Task brief: What is needed is an exact copy of all the records.

Data items:

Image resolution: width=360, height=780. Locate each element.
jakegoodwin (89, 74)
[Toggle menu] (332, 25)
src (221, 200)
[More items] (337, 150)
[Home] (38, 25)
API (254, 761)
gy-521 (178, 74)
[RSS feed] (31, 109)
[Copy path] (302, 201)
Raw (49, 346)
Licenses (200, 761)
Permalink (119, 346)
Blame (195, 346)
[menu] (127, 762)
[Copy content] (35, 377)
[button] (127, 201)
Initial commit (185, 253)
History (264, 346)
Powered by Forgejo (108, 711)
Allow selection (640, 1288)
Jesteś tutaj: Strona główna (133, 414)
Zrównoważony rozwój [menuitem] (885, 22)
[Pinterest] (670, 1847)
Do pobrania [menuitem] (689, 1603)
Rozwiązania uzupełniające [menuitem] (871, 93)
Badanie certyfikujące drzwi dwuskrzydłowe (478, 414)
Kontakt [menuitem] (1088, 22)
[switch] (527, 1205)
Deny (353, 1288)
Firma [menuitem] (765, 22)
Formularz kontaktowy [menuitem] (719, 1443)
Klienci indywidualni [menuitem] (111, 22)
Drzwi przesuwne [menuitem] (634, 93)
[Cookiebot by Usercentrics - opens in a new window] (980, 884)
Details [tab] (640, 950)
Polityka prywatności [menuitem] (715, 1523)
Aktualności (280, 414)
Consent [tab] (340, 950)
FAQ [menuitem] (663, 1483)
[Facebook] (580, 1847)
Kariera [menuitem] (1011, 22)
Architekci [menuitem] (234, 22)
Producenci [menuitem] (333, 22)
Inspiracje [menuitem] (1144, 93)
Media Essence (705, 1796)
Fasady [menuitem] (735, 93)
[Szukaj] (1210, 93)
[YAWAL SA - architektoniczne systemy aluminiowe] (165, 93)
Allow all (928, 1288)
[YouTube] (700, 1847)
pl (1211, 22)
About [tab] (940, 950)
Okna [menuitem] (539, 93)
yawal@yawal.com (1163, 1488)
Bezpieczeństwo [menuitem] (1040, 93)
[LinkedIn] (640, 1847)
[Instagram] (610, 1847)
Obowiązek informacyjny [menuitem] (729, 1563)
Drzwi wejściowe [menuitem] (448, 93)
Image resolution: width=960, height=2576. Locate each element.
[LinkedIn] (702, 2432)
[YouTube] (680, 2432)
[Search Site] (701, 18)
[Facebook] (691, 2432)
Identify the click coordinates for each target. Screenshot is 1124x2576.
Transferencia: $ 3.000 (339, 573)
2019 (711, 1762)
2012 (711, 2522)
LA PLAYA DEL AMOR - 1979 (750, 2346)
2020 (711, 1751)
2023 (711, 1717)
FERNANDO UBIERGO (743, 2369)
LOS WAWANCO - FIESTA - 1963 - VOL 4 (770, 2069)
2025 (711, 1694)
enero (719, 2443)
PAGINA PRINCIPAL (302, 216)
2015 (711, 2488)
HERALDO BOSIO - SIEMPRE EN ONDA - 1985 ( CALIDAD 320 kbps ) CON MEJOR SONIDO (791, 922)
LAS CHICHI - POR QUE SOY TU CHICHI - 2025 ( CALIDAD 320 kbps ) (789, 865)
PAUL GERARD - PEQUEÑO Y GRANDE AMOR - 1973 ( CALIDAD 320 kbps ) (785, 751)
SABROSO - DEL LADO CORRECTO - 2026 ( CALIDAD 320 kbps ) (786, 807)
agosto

Solution for this task:
Image resolution: width=360, height=780. Locate each element.
jakegoodwin (89, 74)
[Toggle menu] (332, 25)
src (221, 200)
[More items] (337, 150)
[Home] (38, 25)
API (254, 761)
gy-521 (178, 74)
[RSS feed] (31, 109)
[Copy path] (302, 201)
Raw (49, 346)
Licenses (200, 761)
Permalink (119, 346)
Blame (195, 346)
[menu] (127, 762)
[Copy content] (35, 377)
[button] (127, 201)
Initial commit (185, 253)
History (264, 346)
Powered by Forgejo (108, 711)
Allow selection (640, 1288)
Jesteś tutaj: Strona główna (133, 414)
Zrównoważony rozwój [menuitem] (885, 22)
[Pinterest] (670, 1847)
Do pobrania [menuitem] (689, 1603)
Rozwiązania uzupełniające [menuitem] (871, 93)
Badanie certyfikujące drzwi dwuskrzydłowe (478, 414)
Kontakt [menuitem] (1088, 22)
[switch] (527, 1205)
Deny (353, 1288)
Firma [menuitem] (765, 22)
Formularz kontaktowy [menuitem] (719, 1443)
Klienci indywidualni [menuitem] (111, 22)
Drzwi przesuwne [menuitem] (634, 93)
[Cookiebot by Usercentrics - opens in a new window] (980, 884)
Details [tab] (640, 950)
Polityka prywatności [menuitem] (715, 1523)
Aktualności (280, 414)
Consent [tab] (340, 950)
FAQ [menuitem] (663, 1483)
[Facebook] (580, 1847)
Kariera [menuitem] (1011, 22)
Architekci [menuitem] (234, 22)
Producenci [menuitem] (333, 22)
Inspiracje [menuitem] (1144, 93)
Media Essence (705, 1796)
Fasady [menuitem] (735, 93)
[Szukaj] (1210, 93)
[YAWAL SA - architektoniczne systemy aluminiowe] (165, 93)
Allow all (928, 1288)
[YouTube] (700, 1847)
pl (1211, 22)
About [tab] (940, 950)
Okna [menuitem] (539, 93)
yawal@yawal.com (1163, 1488)
Bezpieczeństwo [menuitem] (1040, 93)
[LinkedIn] (640, 1847)
[Instagram] (610, 1847)
Obowiązek informacyjny [menuitem] (729, 1563)
Drzwi wejściowe [menuitem] (448, 93)
Image resolution: width=960, height=2576. Locate each element.
[LinkedIn] (702, 2432)
[YouTube] (680, 2432)
[Search Site] (701, 18)
[Facebook] (691, 2432)
Identify the click coordinates for each target. Screenshot is 1124x2576.
Transferencia: $ 3.000 (339, 573)
2019 (711, 1762)
2012 (711, 2522)
LA PLAYA DEL AMOR - 1979 (750, 2346)
2020 (711, 1751)
2023 (711, 1717)
FERNANDO UBIERGO (743, 2369)
LOS WAWANCO - FIESTA - 1963 - VOL 4 (770, 2069)
2025 (711, 1694)
enero (719, 2443)
PAGINA PRINCIPAL (302, 216)
2015 (711, 2488)
HERALDO BOSIO - SIEMPRE EN ONDA - 1985 ( CALIDAD 320 kbps ) CON MEJOR SONIDO (791, 922)
LAS CHICHI - POR QUE SOY TU CHICHI - 2025 ( CALIDAD 320 kbps ) (789, 865)
PAUL GERARD - PEQUEÑO Y GRANDE AMOR - 1973 ( CALIDAD 320 kbps ) (785, 751)
SABROSO - DEL LADO CORRECTO - 2026 ( CALIDAD 320 kbps ) (786, 807)
agosto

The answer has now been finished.